Another Habs season is over, one that contained a 100th year celebration. What it produced is what can be called a semi-historic playoff run that included eliminating the President’s Trophy winner and the reigning Stanley Cup champions. This was achieved albeit missing arguably the second (after Jaroslav Halak?, a goalie who else?) most important piece of the team in Andrei Markov.
The summer brings another barrage of questions which, despite the run to the conference finals and last summer’s make over by then general manager Bob Gainey, still exist or have arisen since. Starting next season Tomas Plekanec, if he does indeed stay, will eat up more of the salary cap pie and deserves at least some of it. This may highlight the quality, or lack thereof, of the defense corp which even with a present Markov needs improving.

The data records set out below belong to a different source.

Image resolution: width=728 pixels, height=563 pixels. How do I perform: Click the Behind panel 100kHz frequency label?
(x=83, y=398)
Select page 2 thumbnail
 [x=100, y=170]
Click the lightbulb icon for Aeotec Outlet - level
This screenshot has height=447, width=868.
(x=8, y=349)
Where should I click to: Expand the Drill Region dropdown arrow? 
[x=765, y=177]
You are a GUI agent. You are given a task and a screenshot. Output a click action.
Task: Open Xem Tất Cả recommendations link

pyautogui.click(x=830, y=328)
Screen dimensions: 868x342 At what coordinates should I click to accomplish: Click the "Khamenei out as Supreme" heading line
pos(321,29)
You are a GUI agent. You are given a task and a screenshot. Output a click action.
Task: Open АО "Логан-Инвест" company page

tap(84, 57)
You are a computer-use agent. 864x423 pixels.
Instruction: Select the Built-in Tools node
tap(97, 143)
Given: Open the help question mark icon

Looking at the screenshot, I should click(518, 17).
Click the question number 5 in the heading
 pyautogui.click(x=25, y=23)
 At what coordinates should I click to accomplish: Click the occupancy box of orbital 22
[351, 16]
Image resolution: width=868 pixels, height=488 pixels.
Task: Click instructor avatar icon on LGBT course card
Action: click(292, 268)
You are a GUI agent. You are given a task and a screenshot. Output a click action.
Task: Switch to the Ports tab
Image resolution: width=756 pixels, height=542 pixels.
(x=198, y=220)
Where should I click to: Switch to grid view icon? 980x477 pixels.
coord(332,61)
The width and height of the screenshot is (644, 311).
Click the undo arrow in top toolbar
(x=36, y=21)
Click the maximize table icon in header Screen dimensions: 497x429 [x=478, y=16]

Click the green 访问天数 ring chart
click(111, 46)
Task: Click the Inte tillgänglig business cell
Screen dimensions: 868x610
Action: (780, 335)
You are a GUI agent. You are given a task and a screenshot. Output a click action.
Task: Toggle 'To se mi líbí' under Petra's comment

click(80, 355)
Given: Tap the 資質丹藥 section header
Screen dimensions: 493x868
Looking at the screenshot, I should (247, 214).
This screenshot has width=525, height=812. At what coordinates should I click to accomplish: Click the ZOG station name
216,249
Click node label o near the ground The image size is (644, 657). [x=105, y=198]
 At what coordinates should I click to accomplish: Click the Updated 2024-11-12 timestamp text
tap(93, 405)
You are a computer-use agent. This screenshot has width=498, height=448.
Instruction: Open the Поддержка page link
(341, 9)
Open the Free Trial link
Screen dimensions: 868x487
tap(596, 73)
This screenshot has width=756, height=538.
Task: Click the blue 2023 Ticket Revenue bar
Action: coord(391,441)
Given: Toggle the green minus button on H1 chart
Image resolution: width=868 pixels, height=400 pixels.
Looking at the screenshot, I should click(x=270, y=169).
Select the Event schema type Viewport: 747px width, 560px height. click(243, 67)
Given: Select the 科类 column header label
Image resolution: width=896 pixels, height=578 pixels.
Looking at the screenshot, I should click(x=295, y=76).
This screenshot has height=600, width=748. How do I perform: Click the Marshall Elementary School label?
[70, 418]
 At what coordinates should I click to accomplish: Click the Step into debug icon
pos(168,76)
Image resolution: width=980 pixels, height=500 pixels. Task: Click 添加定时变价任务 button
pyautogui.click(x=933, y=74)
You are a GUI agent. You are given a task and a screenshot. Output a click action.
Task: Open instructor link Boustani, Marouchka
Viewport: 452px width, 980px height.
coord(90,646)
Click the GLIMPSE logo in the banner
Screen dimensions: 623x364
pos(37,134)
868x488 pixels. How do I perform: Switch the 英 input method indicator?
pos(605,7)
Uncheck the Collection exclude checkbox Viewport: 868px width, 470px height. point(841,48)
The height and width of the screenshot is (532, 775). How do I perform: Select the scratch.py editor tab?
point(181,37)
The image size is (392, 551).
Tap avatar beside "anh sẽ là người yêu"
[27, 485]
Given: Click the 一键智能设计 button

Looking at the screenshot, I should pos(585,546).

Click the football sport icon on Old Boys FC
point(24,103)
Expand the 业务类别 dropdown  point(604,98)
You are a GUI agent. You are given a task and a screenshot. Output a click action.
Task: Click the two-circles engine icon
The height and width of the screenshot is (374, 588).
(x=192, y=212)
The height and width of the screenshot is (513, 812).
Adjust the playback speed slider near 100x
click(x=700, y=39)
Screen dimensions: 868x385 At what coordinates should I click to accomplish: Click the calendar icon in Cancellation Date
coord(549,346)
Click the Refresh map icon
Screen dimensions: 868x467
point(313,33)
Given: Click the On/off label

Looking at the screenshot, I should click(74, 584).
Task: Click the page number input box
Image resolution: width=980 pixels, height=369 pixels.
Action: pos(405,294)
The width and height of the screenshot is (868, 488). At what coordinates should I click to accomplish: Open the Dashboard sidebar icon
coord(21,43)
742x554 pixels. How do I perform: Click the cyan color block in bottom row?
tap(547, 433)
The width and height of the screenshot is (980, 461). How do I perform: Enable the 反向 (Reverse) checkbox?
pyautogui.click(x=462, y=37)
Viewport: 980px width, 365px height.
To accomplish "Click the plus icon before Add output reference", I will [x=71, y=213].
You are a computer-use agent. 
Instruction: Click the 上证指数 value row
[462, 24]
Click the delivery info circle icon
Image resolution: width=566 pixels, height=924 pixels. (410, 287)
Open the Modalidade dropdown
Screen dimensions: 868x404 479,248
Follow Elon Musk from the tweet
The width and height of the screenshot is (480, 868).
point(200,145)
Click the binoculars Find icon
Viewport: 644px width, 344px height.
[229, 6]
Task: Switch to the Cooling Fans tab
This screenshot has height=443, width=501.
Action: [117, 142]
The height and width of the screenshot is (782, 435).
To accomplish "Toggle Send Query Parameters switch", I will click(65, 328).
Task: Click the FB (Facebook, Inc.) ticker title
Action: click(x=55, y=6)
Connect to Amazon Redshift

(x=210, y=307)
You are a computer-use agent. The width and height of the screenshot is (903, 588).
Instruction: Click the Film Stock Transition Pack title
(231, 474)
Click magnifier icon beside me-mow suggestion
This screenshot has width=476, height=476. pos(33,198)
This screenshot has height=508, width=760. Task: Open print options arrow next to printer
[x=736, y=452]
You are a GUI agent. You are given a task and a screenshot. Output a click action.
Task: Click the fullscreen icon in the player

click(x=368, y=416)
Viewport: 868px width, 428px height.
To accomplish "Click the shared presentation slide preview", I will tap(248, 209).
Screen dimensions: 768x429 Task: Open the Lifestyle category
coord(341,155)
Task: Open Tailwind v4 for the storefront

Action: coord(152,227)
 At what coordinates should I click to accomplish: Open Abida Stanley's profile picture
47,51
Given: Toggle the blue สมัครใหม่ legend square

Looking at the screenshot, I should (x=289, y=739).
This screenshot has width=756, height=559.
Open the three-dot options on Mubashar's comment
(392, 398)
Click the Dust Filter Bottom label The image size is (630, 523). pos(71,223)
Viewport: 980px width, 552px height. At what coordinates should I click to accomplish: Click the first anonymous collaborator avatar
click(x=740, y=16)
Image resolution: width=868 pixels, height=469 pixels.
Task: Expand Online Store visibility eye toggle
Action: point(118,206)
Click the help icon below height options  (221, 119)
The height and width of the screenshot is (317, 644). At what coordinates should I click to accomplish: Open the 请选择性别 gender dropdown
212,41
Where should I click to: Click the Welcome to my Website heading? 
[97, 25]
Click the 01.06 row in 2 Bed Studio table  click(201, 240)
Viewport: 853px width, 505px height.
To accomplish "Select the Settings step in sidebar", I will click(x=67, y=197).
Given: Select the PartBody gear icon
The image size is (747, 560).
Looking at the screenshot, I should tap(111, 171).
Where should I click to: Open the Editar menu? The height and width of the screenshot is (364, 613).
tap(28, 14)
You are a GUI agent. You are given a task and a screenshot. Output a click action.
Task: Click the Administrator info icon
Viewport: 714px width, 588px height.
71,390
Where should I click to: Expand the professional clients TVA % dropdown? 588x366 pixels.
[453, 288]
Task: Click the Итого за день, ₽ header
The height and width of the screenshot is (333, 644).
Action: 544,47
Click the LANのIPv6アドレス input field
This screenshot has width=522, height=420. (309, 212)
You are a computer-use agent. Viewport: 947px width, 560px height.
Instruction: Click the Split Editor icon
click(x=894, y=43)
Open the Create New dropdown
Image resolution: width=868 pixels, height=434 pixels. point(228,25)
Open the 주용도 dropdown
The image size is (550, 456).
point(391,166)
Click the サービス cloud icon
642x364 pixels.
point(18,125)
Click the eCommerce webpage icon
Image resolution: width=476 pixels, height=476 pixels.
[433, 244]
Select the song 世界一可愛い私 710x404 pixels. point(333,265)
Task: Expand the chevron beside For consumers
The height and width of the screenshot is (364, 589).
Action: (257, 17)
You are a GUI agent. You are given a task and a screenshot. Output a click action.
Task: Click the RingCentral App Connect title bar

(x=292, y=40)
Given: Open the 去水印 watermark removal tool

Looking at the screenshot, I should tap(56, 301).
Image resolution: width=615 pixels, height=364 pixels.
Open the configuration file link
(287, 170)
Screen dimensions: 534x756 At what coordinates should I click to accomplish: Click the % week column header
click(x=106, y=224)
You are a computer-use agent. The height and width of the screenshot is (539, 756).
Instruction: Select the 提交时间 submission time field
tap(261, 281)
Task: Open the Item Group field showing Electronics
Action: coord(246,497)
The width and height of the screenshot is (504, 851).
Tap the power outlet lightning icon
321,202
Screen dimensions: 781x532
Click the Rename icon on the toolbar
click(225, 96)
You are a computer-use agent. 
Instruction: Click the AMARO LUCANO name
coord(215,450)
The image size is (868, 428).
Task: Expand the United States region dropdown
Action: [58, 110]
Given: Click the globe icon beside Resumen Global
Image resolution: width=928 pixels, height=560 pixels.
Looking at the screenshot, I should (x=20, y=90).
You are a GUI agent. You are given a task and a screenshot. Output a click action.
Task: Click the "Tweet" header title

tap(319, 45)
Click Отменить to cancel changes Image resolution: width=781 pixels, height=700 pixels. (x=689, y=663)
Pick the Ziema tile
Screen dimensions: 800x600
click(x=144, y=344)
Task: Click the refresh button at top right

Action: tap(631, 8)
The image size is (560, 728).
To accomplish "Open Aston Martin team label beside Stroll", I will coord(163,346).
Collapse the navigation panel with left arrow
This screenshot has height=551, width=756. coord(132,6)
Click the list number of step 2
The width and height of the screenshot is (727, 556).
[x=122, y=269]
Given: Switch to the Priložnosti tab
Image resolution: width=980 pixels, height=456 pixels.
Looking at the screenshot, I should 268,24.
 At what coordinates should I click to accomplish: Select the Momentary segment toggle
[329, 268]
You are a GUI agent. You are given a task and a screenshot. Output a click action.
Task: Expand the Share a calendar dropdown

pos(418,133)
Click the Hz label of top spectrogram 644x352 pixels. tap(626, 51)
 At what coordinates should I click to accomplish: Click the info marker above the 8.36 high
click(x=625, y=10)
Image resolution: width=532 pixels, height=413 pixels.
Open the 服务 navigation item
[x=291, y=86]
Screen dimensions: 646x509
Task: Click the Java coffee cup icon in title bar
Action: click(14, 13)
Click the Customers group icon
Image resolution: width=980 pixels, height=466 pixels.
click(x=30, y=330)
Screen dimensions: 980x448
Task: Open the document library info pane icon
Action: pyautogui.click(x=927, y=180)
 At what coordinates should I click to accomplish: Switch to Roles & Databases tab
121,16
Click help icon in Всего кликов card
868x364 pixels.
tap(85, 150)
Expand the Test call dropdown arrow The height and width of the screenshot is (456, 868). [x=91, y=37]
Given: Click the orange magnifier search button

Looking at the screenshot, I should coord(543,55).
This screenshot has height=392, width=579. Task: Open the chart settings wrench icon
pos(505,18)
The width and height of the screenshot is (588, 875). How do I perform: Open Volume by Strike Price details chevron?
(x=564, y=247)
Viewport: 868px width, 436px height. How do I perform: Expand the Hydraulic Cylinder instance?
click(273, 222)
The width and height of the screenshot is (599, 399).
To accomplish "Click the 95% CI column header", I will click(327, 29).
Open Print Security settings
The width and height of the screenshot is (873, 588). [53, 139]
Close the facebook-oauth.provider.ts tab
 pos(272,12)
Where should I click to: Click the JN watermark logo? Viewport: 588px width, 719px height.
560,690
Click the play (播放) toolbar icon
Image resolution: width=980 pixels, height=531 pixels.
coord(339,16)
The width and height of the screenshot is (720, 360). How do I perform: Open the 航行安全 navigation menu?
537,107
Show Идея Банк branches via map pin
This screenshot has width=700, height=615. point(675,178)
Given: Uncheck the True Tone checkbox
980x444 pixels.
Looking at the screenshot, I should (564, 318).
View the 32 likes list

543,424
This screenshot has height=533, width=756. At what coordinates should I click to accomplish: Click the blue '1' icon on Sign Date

The decision to sign several high profile yet undersized forwards were made last summer and the results have been both positive and negative, perhaps more positive considering the playoff run and the character showed by the said players. The defense was overhauled as well with the likes of Roman Hamrlik and Jaroslav Spacek, yet questions remain. The defensive zone was conceded very easily to many opposing teams and defensive liabilities like Marc Andre Bergeron, who was originally signed as a stop gap measure, continued to play despite it. Sometimes voices were calling for Bergeron to be replaced by Ryan O’Byrne but that in itself remained hardly a solution. Playing Bergeron as a forward, in the hopes of an added offensive spark, didn’t solve much if any of the defensive (including but not limited to toughness and size) problems.
The team which eventually eliminated the Habs, the Philadelphia Flyers, was allowed to skate and handle the puck far too often and easily take advantage of the territory or zone it gained, but surprisingly not regularly out shoot (another regular feature of Habs teams since…forever) the team. How two more offensively gifted teams in Pittsburgh and Washington were not able to this or did not take advantage of this is a question few might be able to answer. Perhaps the brave Habs ran out of gas by the third round or the flawed system by the sometimes criticized coach just worked in the first two rounds because of the outstanding goalie and the other players.
Looking forward, I believe the major question remains: how to improve or perhaps how to balance the team on the defensive side in these salary cap days when a good amount of the cap room has and will be allocated elsewhere. Time will tell. Go Habs Go.